**Description of the task:** Find the line with "A- (36, 167)" and the line with "[YouTube] (393, 1232)" in the entries below; output exactly those two lines, every line between them, and no others.

**Items listed in a dataset:**
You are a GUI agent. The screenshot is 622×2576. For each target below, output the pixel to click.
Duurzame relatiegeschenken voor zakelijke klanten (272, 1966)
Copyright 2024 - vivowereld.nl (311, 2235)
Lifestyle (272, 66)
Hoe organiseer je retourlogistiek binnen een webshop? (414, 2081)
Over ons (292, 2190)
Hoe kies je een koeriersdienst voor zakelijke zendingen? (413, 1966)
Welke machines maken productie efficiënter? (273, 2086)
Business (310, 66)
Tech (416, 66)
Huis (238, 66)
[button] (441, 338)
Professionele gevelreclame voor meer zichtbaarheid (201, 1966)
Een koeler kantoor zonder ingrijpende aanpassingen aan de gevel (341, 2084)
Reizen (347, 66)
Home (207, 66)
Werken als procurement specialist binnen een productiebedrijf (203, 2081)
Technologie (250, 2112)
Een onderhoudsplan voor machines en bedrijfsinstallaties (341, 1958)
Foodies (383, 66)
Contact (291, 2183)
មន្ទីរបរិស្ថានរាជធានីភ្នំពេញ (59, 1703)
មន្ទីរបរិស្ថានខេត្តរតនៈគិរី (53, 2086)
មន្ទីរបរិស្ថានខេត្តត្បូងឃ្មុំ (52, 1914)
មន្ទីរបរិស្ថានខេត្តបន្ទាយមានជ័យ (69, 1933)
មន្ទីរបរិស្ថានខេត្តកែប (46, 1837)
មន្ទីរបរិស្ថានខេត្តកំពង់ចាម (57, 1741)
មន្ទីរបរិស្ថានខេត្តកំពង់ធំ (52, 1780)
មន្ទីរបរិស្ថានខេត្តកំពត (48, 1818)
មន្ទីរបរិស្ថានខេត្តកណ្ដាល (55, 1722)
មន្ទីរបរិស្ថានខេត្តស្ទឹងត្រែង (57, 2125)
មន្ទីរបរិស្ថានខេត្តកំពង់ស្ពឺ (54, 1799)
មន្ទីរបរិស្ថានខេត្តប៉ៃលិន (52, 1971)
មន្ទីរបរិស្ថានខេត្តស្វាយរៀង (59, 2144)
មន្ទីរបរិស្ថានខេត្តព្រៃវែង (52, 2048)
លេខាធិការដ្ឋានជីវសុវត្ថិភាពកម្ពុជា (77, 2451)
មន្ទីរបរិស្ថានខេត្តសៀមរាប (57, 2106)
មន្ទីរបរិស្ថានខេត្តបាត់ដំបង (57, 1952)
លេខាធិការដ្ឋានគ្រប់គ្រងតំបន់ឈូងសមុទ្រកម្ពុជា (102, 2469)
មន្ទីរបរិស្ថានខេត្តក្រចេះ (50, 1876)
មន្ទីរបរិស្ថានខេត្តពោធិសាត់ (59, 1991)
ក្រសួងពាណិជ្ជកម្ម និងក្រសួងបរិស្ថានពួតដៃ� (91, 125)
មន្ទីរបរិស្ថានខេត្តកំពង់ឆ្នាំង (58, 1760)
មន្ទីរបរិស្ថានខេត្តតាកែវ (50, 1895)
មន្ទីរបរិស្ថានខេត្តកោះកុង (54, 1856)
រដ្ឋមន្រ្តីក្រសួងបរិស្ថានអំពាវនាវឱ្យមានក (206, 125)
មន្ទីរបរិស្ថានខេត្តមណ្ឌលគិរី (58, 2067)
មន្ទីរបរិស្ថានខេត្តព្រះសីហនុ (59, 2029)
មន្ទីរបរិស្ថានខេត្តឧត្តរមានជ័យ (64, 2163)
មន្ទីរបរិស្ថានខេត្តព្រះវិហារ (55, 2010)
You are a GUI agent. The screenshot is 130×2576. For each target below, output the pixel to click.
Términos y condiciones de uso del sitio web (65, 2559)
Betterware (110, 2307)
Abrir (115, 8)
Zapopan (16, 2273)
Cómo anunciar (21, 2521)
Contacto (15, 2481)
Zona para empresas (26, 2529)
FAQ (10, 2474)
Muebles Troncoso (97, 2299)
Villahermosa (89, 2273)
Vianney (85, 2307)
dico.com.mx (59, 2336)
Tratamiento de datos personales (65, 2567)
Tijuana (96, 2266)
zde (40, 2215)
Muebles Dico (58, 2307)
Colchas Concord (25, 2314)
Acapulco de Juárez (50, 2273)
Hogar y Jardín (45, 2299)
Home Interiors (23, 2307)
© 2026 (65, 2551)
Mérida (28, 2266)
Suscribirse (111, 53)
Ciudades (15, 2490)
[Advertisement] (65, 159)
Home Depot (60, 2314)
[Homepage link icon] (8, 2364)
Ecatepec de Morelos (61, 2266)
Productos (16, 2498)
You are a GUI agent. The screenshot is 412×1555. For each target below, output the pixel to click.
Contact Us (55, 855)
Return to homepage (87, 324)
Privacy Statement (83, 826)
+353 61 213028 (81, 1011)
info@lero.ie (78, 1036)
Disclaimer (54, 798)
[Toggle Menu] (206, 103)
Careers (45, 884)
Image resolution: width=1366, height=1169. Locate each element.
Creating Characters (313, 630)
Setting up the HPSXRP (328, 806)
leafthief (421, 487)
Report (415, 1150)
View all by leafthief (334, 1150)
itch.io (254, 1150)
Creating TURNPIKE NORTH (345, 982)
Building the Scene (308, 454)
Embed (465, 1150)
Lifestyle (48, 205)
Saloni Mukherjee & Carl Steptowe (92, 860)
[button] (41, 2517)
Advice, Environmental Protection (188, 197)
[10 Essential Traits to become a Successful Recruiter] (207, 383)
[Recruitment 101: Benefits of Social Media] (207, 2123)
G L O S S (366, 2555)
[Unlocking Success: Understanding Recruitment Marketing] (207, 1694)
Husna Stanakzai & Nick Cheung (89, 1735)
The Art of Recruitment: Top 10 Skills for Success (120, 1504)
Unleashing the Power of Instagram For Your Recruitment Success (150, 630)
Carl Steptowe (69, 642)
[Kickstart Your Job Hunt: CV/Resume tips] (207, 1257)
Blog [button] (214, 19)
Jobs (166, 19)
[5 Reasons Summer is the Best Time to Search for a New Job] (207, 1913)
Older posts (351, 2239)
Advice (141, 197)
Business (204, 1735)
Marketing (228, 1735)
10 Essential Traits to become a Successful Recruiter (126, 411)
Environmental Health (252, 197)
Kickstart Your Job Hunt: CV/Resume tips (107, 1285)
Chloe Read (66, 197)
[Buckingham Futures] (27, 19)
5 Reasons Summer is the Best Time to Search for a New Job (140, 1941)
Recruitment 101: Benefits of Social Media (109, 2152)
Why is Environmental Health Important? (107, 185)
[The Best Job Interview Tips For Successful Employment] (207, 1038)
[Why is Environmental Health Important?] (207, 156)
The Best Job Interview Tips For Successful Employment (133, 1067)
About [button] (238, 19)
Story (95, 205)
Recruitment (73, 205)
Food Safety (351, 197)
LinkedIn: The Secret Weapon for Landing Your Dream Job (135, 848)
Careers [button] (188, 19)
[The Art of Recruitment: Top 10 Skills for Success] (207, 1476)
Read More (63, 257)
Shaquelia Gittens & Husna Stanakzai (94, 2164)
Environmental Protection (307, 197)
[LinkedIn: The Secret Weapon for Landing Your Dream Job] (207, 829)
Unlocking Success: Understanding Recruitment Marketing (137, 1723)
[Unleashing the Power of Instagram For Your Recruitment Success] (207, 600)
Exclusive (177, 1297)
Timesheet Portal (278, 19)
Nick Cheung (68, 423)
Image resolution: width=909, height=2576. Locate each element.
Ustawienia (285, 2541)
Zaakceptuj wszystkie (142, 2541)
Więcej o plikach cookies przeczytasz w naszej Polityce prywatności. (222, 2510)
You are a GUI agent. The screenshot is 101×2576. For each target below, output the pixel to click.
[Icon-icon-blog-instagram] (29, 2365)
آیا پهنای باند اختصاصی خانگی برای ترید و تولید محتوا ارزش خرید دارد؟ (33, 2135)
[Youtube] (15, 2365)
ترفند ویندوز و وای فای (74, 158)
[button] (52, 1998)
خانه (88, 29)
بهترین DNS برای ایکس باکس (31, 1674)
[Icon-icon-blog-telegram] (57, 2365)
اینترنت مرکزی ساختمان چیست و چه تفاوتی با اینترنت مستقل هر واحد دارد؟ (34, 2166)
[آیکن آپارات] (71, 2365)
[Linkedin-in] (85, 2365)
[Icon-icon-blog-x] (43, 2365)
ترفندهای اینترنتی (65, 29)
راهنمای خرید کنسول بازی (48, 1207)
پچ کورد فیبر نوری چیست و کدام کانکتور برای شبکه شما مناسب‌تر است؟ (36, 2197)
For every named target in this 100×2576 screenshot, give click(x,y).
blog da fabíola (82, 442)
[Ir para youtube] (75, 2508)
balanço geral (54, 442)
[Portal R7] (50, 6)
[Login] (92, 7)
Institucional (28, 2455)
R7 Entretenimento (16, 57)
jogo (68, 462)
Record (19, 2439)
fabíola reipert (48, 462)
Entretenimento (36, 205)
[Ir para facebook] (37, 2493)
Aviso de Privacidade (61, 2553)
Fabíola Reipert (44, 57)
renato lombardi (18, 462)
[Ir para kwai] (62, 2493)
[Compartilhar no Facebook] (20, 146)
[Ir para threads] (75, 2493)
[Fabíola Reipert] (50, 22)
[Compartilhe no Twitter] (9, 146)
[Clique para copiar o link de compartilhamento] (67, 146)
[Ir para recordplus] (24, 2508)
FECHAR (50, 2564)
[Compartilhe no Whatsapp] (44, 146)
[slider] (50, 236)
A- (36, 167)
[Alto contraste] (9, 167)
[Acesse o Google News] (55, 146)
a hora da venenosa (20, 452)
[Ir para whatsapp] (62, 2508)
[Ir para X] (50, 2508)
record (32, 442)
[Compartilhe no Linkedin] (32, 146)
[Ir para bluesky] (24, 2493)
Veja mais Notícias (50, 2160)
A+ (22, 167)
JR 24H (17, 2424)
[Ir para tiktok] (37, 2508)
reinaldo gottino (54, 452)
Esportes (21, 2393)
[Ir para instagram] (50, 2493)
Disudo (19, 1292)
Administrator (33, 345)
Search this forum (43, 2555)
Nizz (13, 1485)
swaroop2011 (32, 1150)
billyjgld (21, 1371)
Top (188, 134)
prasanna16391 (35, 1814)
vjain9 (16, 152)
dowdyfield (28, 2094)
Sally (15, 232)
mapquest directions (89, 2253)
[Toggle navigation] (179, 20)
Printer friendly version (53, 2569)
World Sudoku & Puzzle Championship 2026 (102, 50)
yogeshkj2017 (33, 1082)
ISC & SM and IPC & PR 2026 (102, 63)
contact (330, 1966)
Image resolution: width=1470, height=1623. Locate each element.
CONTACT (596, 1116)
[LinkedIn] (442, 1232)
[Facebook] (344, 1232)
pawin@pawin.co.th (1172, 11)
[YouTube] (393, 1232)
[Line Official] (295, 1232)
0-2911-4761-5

**Exercise result:**
A- (36, 167)
[Alto contraste] (9, 167)
[Acesse o Google News] (55, 146)
a hora da venenosa (20, 452)
[Ir para whatsapp] (62, 2508)
[Ir para X] (50, 2508)
record (32, 442)
[Compartilhe no Linkedin] (32, 146)
[Ir para bluesky] (24, 2493)
Veja mais Notícias (50, 2160)
A+ (22, 167)
JR 24H (17, 2424)
[Ir para tiktok] (37, 2508)
reinaldo gottino (54, 452)
Esportes (21, 2393)
[Ir para instagram] (50, 2493)
Disudo (19, 1292)
Administrator (33, 345)
Search this forum (43, 2555)
Nizz (13, 1485)
swaroop2011 (32, 1150)
billyjgld (21, 1371)
Top (188, 134)
prasanna16391 (35, 1814)
vjain9 (16, 152)
dowdyfield (28, 2094)
Sally (15, 232)
mapquest directions (89, 2253)
[Toggle navigation] (179, 20)
Printer friendly version (53, 2569)
World Sudoku & Puzzle Championship 2026 (102, 50)
yogeshkj2017 (33, 1082)
ISC & SM and IPC & PR 2026 (102, 63)
contact (330, 1966)
Image resolution: width=1470, height=1623. Locate each element.
CONTACT (596, 1116)
[LinkedIn] (442, 1232)
[Facebook] (344, 1232)
pawin@pawin.co.th (1172, 11)
[YouTube] (393, 1232)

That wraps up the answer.